Burgarino, 76, was stabbed 26 times and robbed in a shocking attack that took place in a hallway on the hotel’s fifth floor.
The perpetrator, Robert Watson, a transient with a history of violence, is said by his lawyers to be suffering from schizophrenia. They claim he was mentally incompetent at the time of the killing.
Watson was arrested the next day in the Joliet Public Library, just two blocks from the casino. Police found Burgarino’s bloodstained cash in his backpack.
‘Duty of Care Exists’
Dixon argued in her lawsuit that Caesars had a duty of care to protect guests from Watson.
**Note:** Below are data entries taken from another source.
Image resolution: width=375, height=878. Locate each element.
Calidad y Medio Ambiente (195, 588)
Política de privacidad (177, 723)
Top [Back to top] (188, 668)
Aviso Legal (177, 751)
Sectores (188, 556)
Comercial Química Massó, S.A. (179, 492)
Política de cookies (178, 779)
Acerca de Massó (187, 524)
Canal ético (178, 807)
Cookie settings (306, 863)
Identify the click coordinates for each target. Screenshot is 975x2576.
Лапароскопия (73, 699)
Lawyers for Caesars argued that, in this case, no such duty of care existed because Watson’s attack was not “reasonably foreseeable.”
But the judge disagreed.
“It is reasonably foreseeable that hotel guests will occasionally be at risk of third-party assaults in hotels,” he wrote. “And the complaint plausibly alleges that this attack was reasonably foreseeable.
Watson suspiciously lurked and stalked patrons on Harrah’s property for hours—in plain view of hotel staff—without checking in, gambling, or buying anything,” Dixon continued. “Harrah’s cameras repeatedly recorded him doing so, and Harrah’s did nothing to investigate his presence or prevent the attack on Burgarino.”
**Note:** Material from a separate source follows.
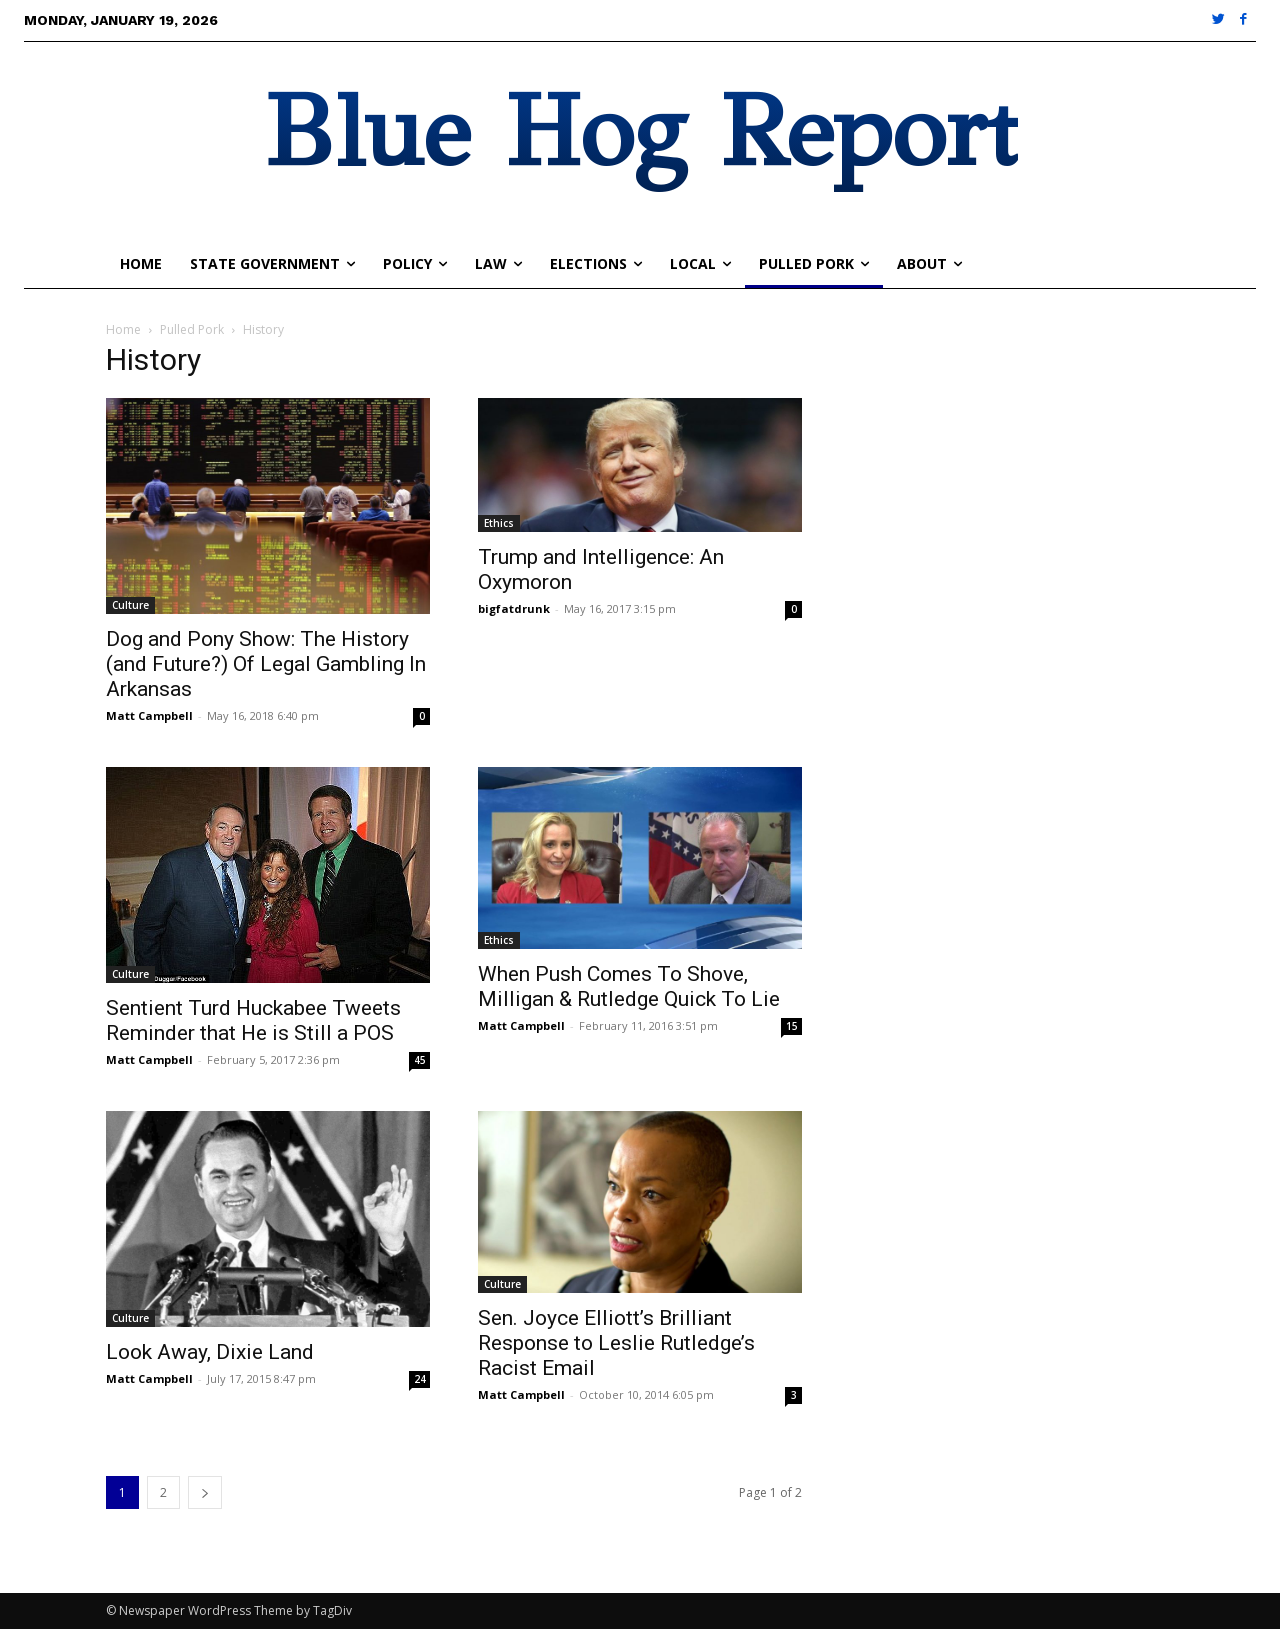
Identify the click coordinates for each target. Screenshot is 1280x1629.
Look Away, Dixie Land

The judge emphasized that this doesn’t mean Caesars breached its duty of care, or that negligence has been proven. Merely that such a duty existed.
No Malice from Casino
The judge did grant Caesars’ motion to dismiss the plaintiff’s claim for intentional infliction of emotional distress.
According to Dixon, the basis for this complaint was that Harrah’s employees neglected to inform her about her fiancé’s assault and stopped her from proceeding to the fifth floor when she discovered something was wrong.
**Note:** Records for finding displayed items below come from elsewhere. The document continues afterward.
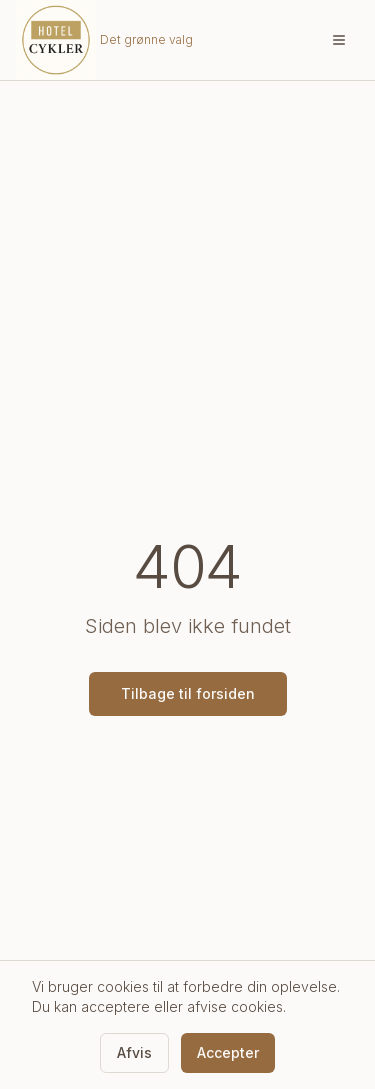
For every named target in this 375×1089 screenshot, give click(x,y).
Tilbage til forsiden (188, 693)
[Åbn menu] (339, 40)
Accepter (228, 1052)
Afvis (134, 1052)
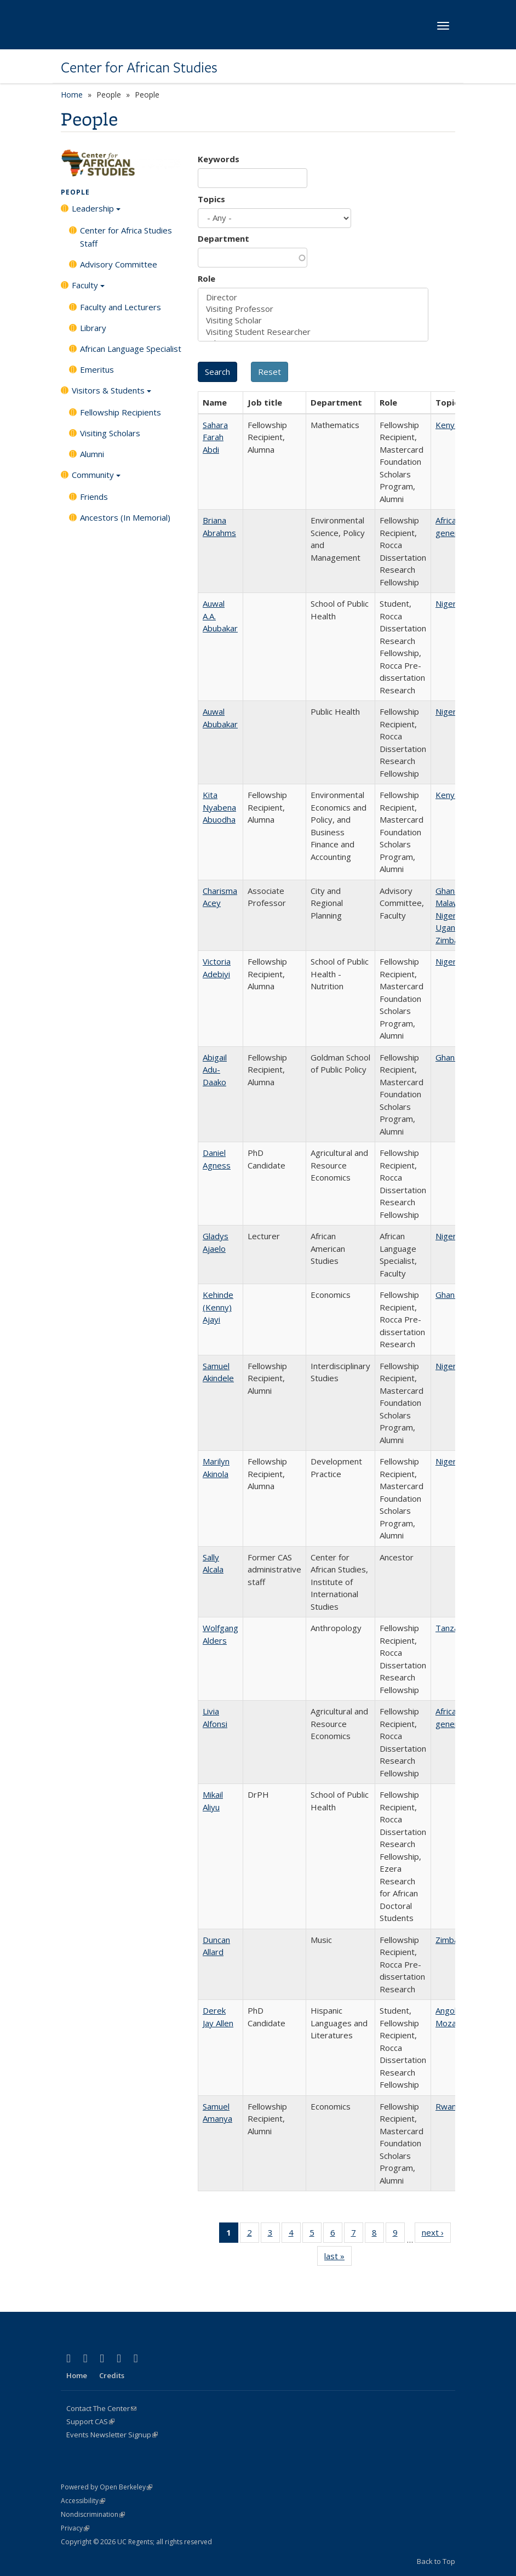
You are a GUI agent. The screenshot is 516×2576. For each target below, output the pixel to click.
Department (223, 238)
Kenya (447, 424)
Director (313, 297)
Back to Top (436, 2561)
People (75, 192)
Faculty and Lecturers (120, 306)
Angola (448, 2010)
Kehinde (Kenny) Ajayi (218, 1307)
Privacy (75, 2528)
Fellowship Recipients (120, 412)
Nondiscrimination (93, 2514)
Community (96, 478)
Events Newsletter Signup (112, 2435)
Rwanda (450, 2106)
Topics (211, 198)
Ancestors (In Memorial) (125, 517)
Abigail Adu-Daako (215, 1069)
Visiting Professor (313, 309)
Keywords (218, 158)
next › (436, 2234)
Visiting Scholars (110, 433)
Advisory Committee (118, 264)
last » (338, 2258)
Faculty (88, 289)
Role (206, 278)
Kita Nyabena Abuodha (219, 807)
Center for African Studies (139, 67)
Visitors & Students (111, 394)
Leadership (96, 212)
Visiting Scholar (313, 320)
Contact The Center (101, 2408)
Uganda (450, 927)
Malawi (448, 902)
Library (93, 327)
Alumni (92, 453)
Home (72, 94)
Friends (94, 496)
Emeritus (97, 369)
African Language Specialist (130, 348)
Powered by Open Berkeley (106, 2487)
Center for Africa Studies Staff (126, 237)
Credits (111, 2375)
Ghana (447, 890)
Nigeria (448, 603)
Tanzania (452, 1627)
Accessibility (83, 2500)
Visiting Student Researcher (313, 332)
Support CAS (90, 2421)
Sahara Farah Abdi (215, 437)
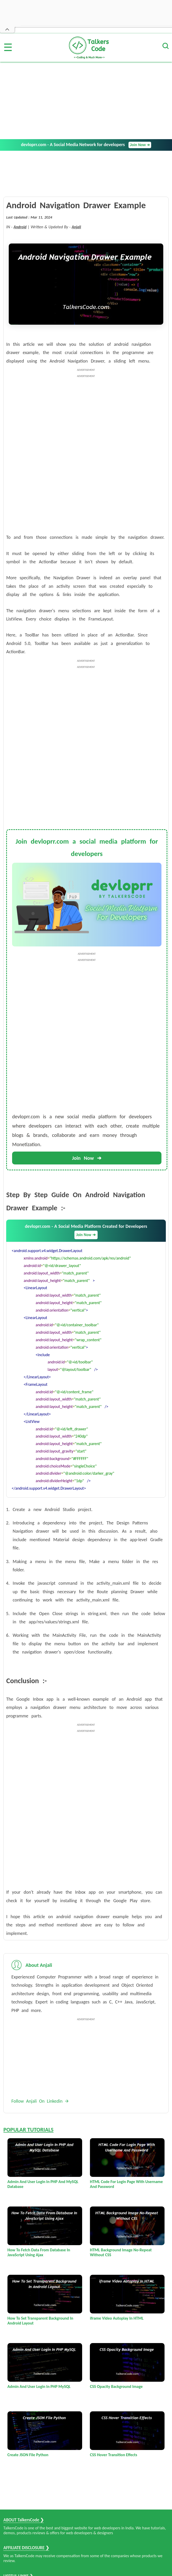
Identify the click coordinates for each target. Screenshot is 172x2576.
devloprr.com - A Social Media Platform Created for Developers (86, 1231)
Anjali (76, 227)
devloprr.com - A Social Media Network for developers (86, 145)
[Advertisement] (86, 100)
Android (20, 227)
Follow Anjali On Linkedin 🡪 (40, 2101)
After Burgarino’s death, they asked Dixon to pay her room bill, did not offer her sympathy, and did not escort her all the way to her car when she left. Afterward, they continued to send her personalized ads asking her to come back to stay at the hotel.
None of these actions were extreme or exceeded the bounds of decency,” Shah wrote. “The complaint alleges insensitivity at most; it does not allege the kind of outrageous or atrocious conduct necessary to state a claim for intentional infliction of emotional distress.
“Limiting access to a crime scene was a legitimate objective, and the failure to reach out to Dixon immediately or give her support was not abusive,” he added. “Nothing about the allegations suggests that the hotel was trying to insult Dixon or inflict emotional harm upon her.”